In New Jersey, farm properties may be assessed for taxes differently than residential properties.
New Jersey, like most American states, finances its government through ad valorem -- value-based -- taxes on real estate property. Both owners of farmland and residential properties are subject to the property tax. Understanding the tax laws in New Jersey and how they differ between residential and agricultural land is important for developers, residents and farmers.
Property Tax Basics
In New Jersey, property taxes are levied on privately owned property according to their taxable assessed value, which is determined by the local assessor. New Jersey tax laws require the local assessor to determine the valuation for both farmland and residential properties before Oct. 1 of the tax year. Under the law, the valuation is based on the property's "true value," as determined by qualified appraisal and not necessarily its value in a recent sale.
Zoning and Property Uses
The determination whether a property is farmland or residential has implications in tax law, and is originally based in the state zoning legislation and the Right-to-Farm Act. Under the zoning law, local governments are empowered to zone land for agricultural uses and prohibit further development on these properties. Under the Right-to-Farm Act, farm uses are protected from nuisance lawsuits for the activities of cultivating and harvesting agricultural goods. To be eligible for this production, a farm operation must produce at least $2,500 annually of agricultural goods and be at least five acres in size. Those smaller than five acres may apply if their agricultural production exceeds $50,000 per year.
Farmland Tax Assessment
While residential properties in New Jersey are assessed for taxation at their normal true value, the New Jersey Farmland Assessment Act "permits farmland and woodland actively devoted to an agricultural or horticultural use to be assessed at its productivity value," according to the state Department of Agriculture. This agricultural tax assessment has the effect of lowering the taxes for most properties and is designed to help protect and preserve the economic viability of farming operations in the state.

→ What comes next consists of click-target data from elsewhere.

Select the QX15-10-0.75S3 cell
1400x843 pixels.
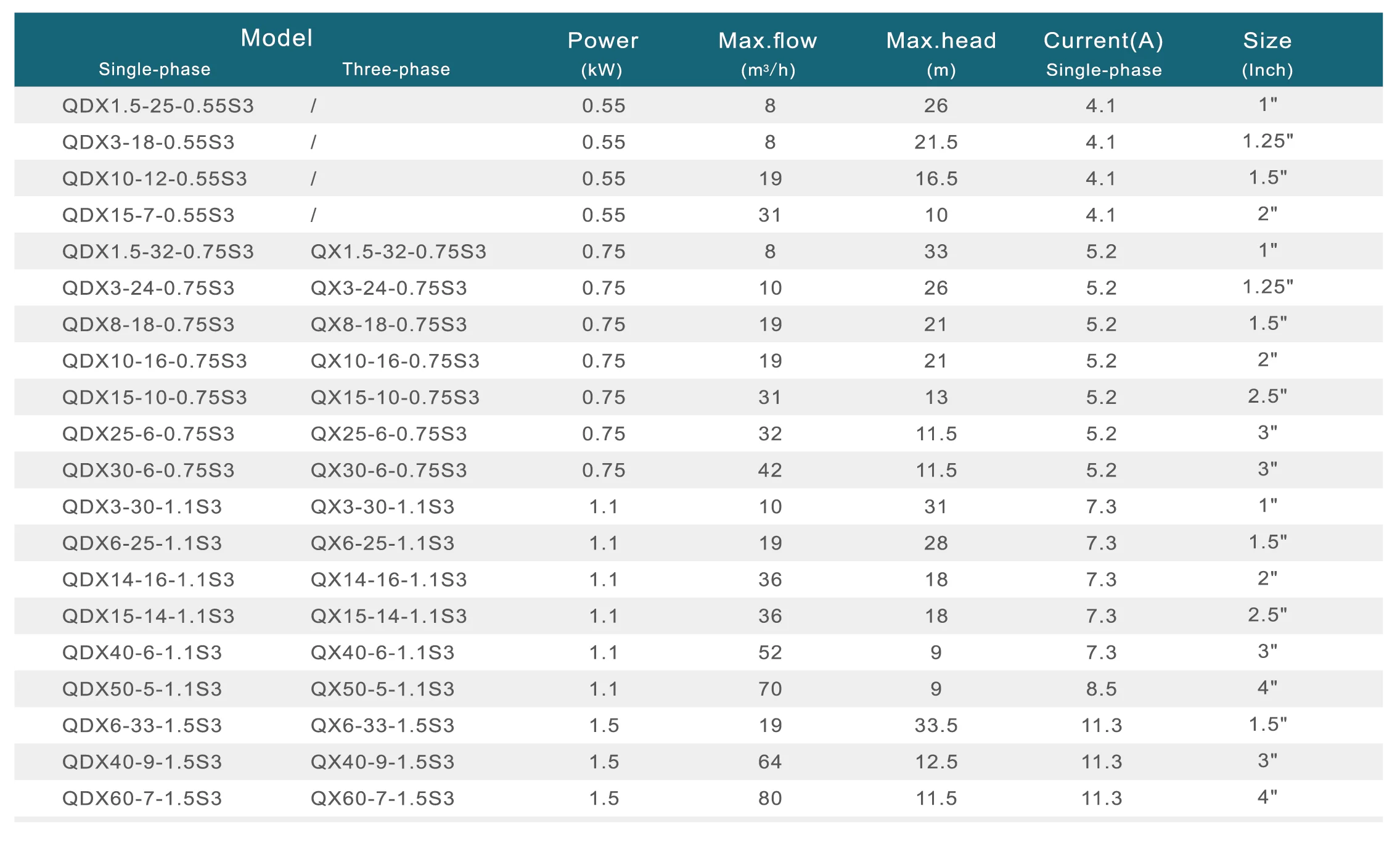pos(395,397)
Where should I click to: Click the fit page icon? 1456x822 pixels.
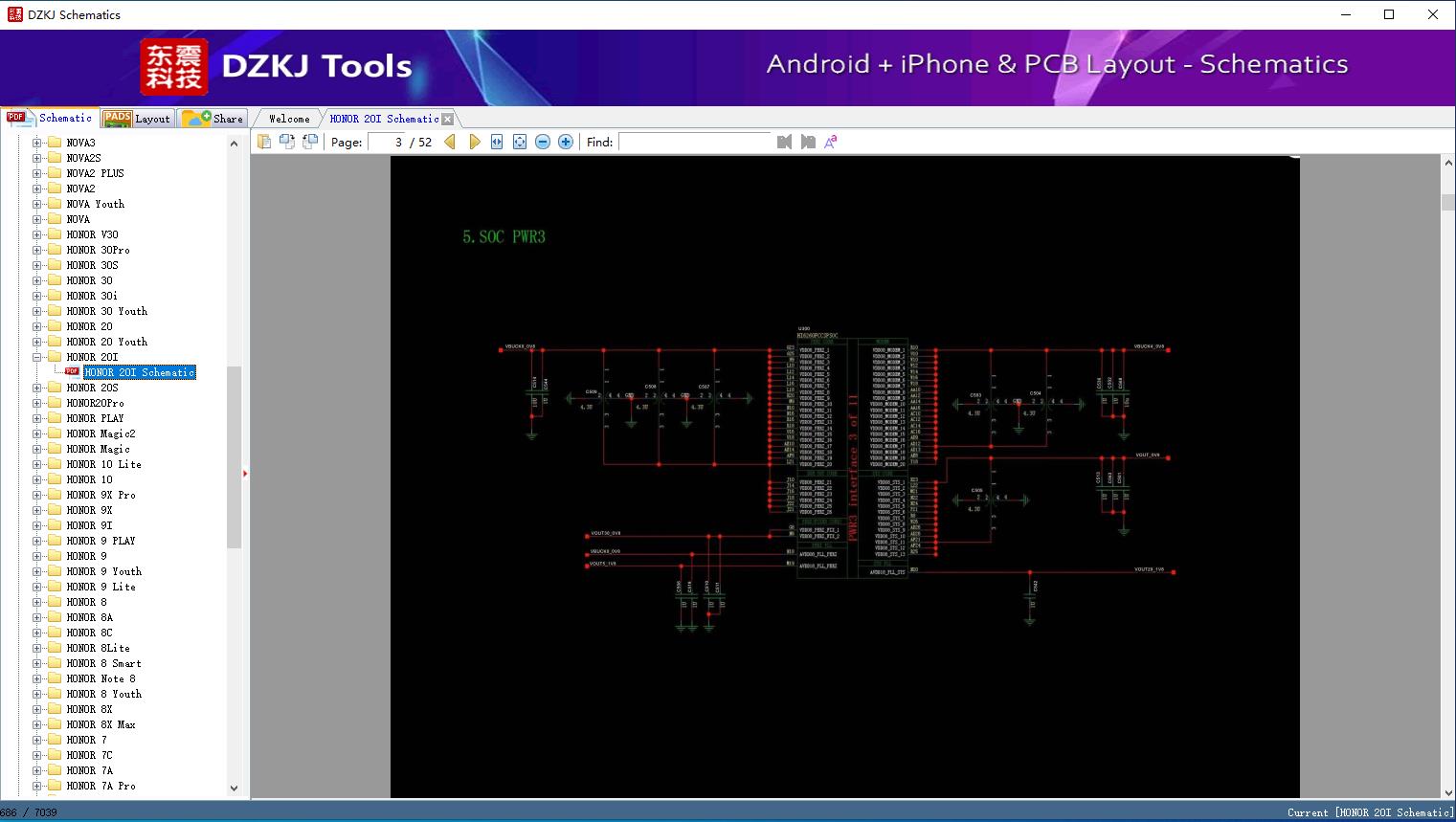[x=520, y=142]
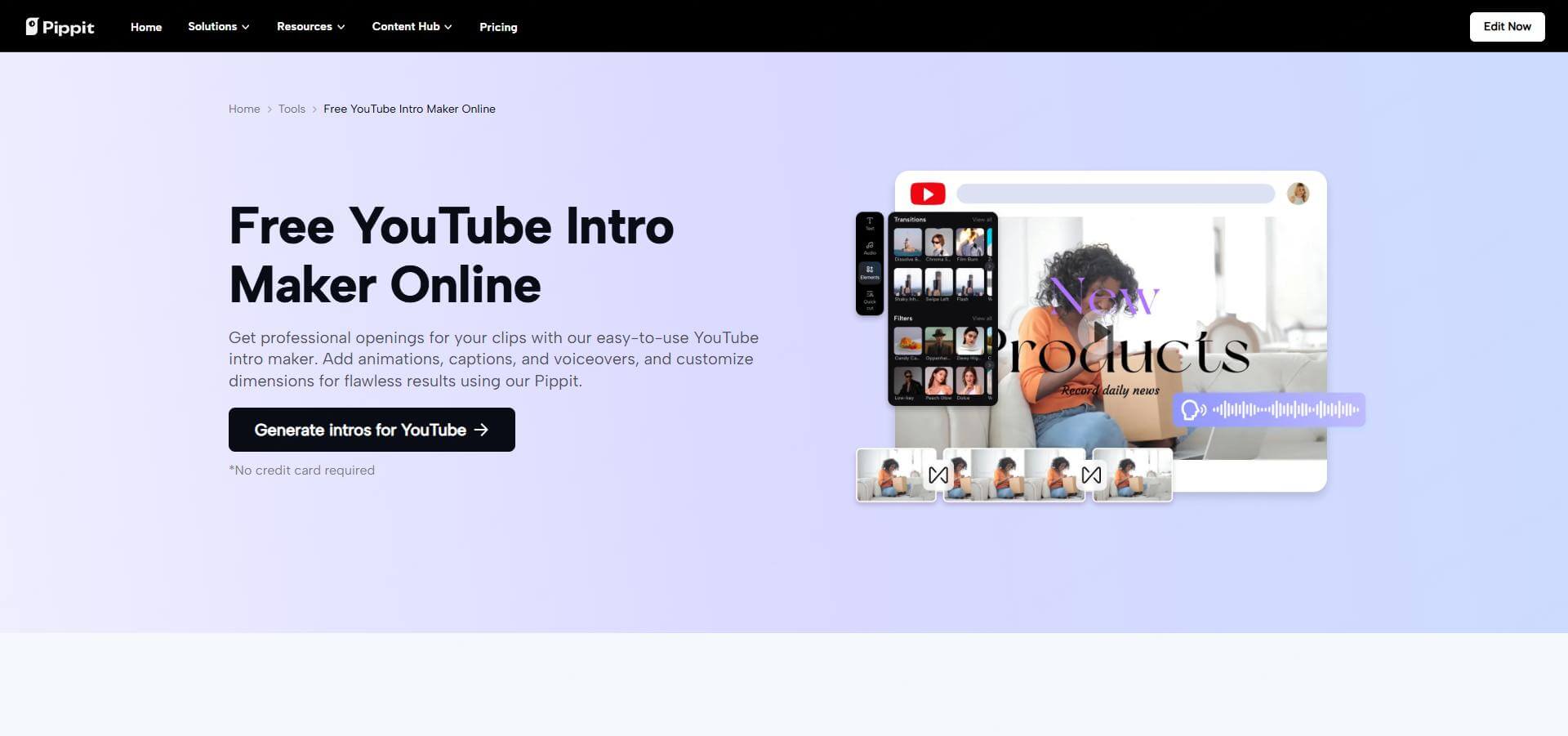Expand the Resources dropdown
This screenshot has height=736, width=1568.
[310, 26]
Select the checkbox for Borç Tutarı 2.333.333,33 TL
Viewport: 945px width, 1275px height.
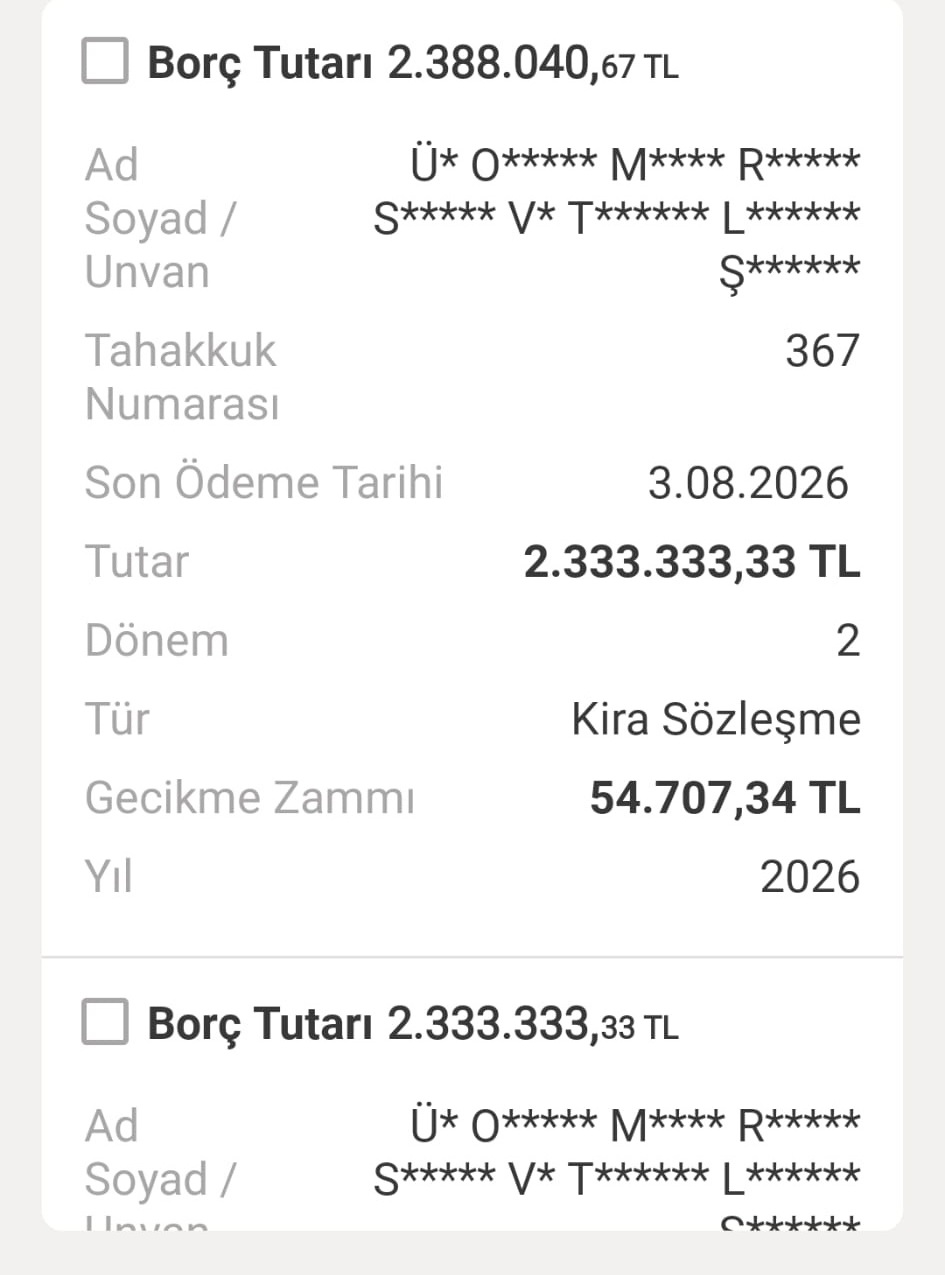tap(105, 1021)
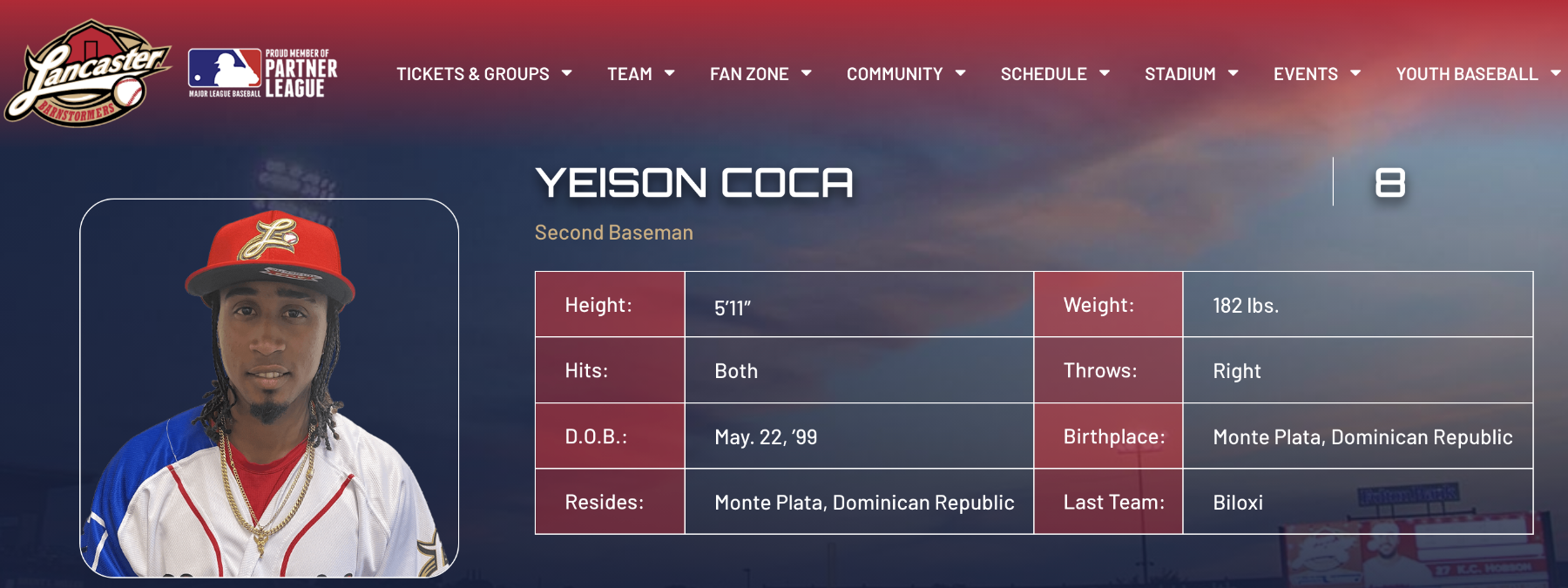
Task: Open the Schedule menu
Action: 1044,74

Homestead Benefits for Residences
While residential properties are not eligible for property tax assessment reductions under the Farmland Assessment Act, they can receive property tax deductions on their primary residence using the Homestead Benefit. Under New Jersey tax law, senior or disabled homeowners making less than $150,000 and nonsenior homeowners making less than $75,000 may claim a deduction on property taxes that they paid only on their primary residence. Farm owners who live on their farm property may also claim the Homestead Benefit. This deduction is refunded to them in the form of a property tax credit. The credit is nonrefundable -- homeowners cannot receive a Homestead Benefit in excess of the property taxes they actually paid.